En la apertura del 8 de julio el dólar estadounidense se cotizó a 24 pesos cubanos en el mercado oficial, un incremento del 0,32 por ciento frente al cierre previo de 23,92 pesos. Este movimiento, aunque modesto, confirma la tendencia alcista observada en los últimos días y sitúa el tipo de cambio en un nivel ligeramente superior al registrado una semana atrás.
Variaciones recientes y señales de estabilidad
Durante la última semana el dólar avanzó un 0,12 por ciento, mientras que su variación interanual se mantiene en un leve 0,04 por ciento. La volatilidad actual, medida en 2,77 por ciento, se ubica por debajo del nivel de referencia del 3,59 por ciento, lo que sugiere una fase de menor incertidumbre en el mercado cambiario oficial. Esta reducción de la volatilidad resulta relevante porque ocurre en un momento en que las autoridades intentan estabilizar las expectativas de los agentes económicos.

El marco macroeconómico previsto para 2026
El Ministerio de Economía y Planificación proyecta un crecimiento del 1 por ciento para 2026, la misma meta que no se alcanzó en 2025 debido a la contracción del PIB. El ministro Joaquín Alonso ha advertido que la economía operará bajo condiciones de “economía de guerra”, expuesta a amenazas externas e internas que podrían agravarse. Las expectativas de recuperación descansan principalmente en un repunte del turismo y en los ingresos por servicios médicos exportados, dos fuentes históricas de divisas que siguen siendo estratégicas.
Inflación, déficit fiscal y restricciones estructurales
En el plano de los precios, el Gobierno prevé una inflación del 10 por ciento en el mercado formal, cinco puntos porcentuales menos que el 14,07 por ciento registrado al cierre de 2025. El déficit fiscal estimado alcanza los 74.500 millones de pesos cubanos, equivalentes a unos 3.100 millones de dólares al tipo de cambio oficial para empresas, una cifra similar a la del año anterior. Estos números se producen en un contexto donde persisten la escasez de productos básicos, los apagones recurrentes, la dolarización creciente y una migración intensa que reduce la fuerza laboral disponible.
El peso cubano a lo largo de dos décadas
Desde la unificación monetaria de enero de 2021, el peso cubano quedó como única moneda de curso legal. Antes de esa fecha coexistían el peso convertible y el dólar, con distintas tasas que generaban distorsiones. Entre 2002 y 2005 la paridad pasó de 21 a 25 pesos cubanos por peso convertible, y el dólar incorporó un impuesto del 10 por ciento que encarecía su uso. La eliminación del peso convertible buscó simplificar el sistema, pero también reflejó la presión de la demanda de divisas que ya se manifestaba en el mercado informal.

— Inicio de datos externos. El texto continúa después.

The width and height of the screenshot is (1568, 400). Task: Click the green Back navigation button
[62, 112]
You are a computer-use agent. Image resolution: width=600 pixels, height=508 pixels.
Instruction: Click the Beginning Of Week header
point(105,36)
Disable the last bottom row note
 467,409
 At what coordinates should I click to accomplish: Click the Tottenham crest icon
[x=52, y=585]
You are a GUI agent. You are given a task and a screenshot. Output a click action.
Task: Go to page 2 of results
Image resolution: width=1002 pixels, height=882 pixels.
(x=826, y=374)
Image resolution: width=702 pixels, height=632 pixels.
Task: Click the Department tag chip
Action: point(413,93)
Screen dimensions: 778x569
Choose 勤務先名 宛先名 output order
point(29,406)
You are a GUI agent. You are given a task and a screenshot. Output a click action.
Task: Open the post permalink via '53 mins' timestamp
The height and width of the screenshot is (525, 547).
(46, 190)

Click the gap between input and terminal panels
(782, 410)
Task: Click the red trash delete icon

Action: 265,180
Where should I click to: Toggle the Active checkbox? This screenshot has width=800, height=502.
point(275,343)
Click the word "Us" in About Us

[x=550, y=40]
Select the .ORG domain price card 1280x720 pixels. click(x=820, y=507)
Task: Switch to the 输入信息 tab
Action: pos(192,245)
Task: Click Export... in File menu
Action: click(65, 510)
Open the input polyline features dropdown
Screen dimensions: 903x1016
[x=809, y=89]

Lecciones de la contracción acumulada
Entre 2020 y 2024 la economía cubana se contrajo un 11 por ciento; solo en 2024 el PIB retrocedió otro 1,1 por ciento. El propio exministro Alejandro Gil reconoció que en 2022 no se cumplieron las metas de exportación y que la inflación llegó al 40 por ciento, impulsada por la escasez de divisas. La Comisión Económica para América Latina y el Caribe había anticipado que el efecto rebote postpandemia se agotaría hacia 2023, una previsión que se cumplió con creces. Estas cifras muestran que los problemas actuales no son coyunturales, sino que derivan de limitaciones productivas y de inserción externa que se arrastran desde hace años.
La búsqueda de inversión extranjera en un entorno incierto
Las autoridades insisten en la necesidad de atraer capital foráneo y prometen un marco “más dinámico y transparente”. Sin embargo, el mismo Gobierno reconoce las dificultades financieras internas y la complejidad del escenario internacional. La combinación de un déficit fiscal elevado, una inflación aún alta y una infraestructura energética frágil plantea interrogantes sobre la capacidad real de ofrecer garantías creíbles a los inversores. El éxito de cualquier estrategia de atracción de capital dependerá, en última instancia, de que se logre reducir las restricciones estructurales que hoy limitan tanto la oferta como la demanda interna.